But one thing is for sure -- this is not your father's rock n' roll. "Seventeen Minutes" thrusts itself into a captivating post-modern soundscape that could very well have been a result of George Martin and the RZA collaborating on a remake of the Clockwork Orange soundtrack. One gets the sense that these guys were bred on the sounds of the 60s-90s (from almost every genre) because they meld them all together to form some pretty catchy vocal sounds with experimental rock sensibilities that deftly utilize samples and electronic aesthetics most pervasive today in hip hop and dance music. All in all it is quite ambitious for a first release.

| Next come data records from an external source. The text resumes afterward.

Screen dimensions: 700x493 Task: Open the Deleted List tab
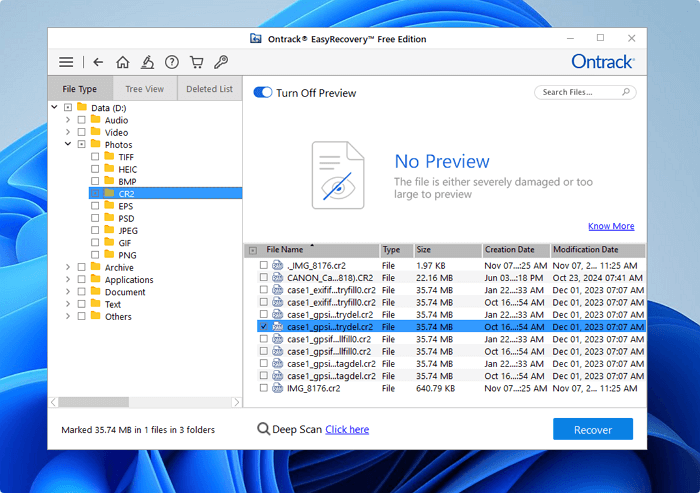(210, 89)
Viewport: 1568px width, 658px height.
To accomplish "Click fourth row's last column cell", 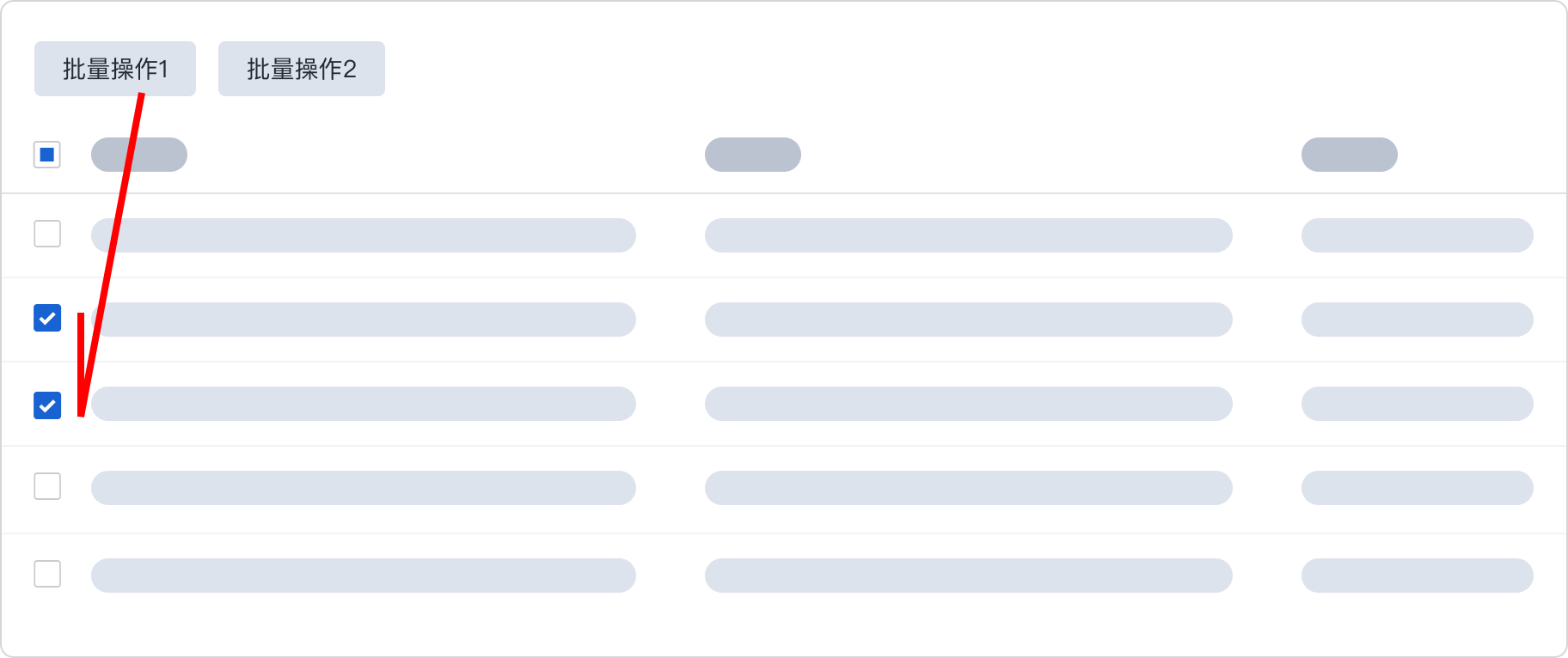I will [x=1417, y=488].
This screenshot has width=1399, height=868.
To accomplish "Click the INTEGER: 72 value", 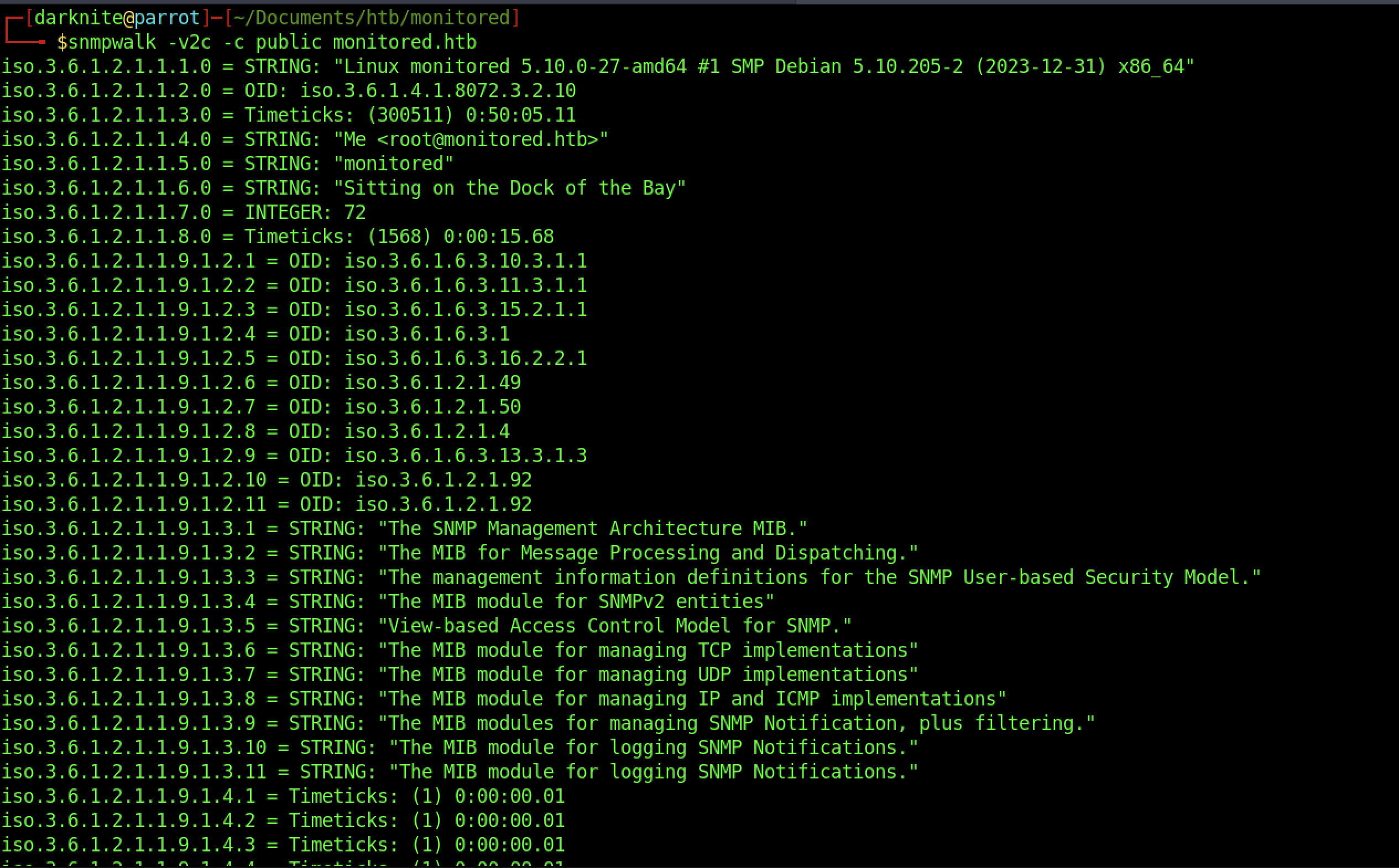I will click(305, 212).
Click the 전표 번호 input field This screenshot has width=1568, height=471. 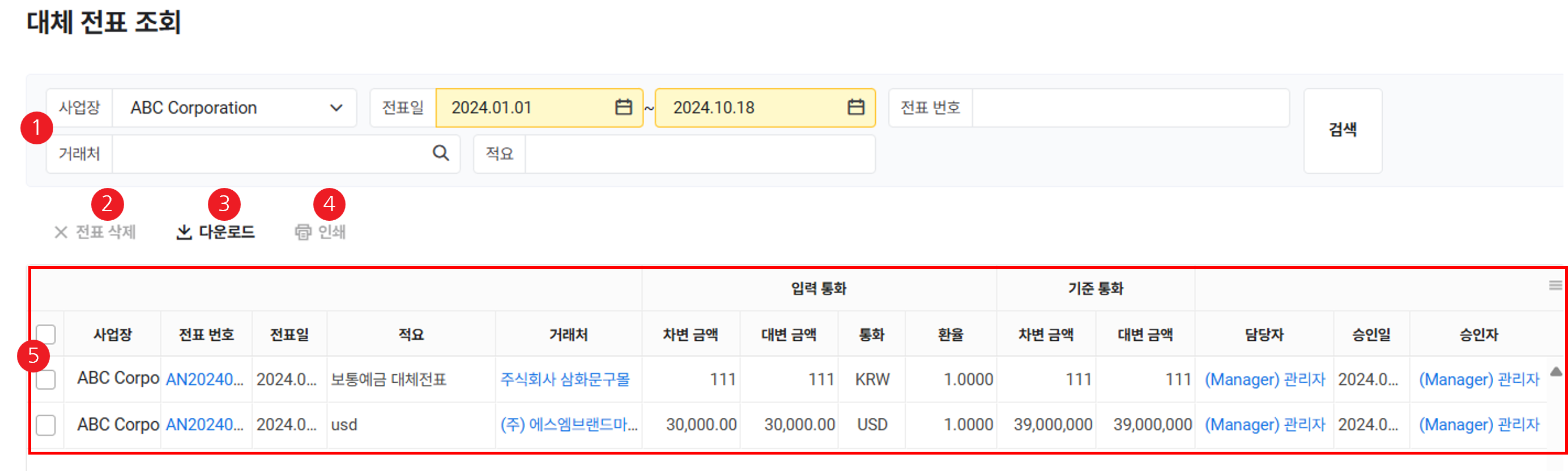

The title, "Seventeen Minutes in the Cheap Seats", refers not only to the length of its 6 songs and 2 instrumentals, but also to the low-budget fashion in which it was recorded, on "hand-me down" equipment. Admittedly the guys coax an intriguing blend of futuristic sounds out of their old-fashioned equipment, but audiophile purists may balk at the lo-fi production value. To their credit, their "dirty-sounding" production actually becomes part of their sound and lends well to the overall retro-future style. What occurs is a bizarre ride through their spacey dream world with some good songs that bounce around a serious genre limbo. Defying all attempts at genre classification, "Seventeen Minutes..." ekes out its own sampler-wielding niche that seems to improve with each listen, and invites anticipation for future projects. Definitely worth checking out.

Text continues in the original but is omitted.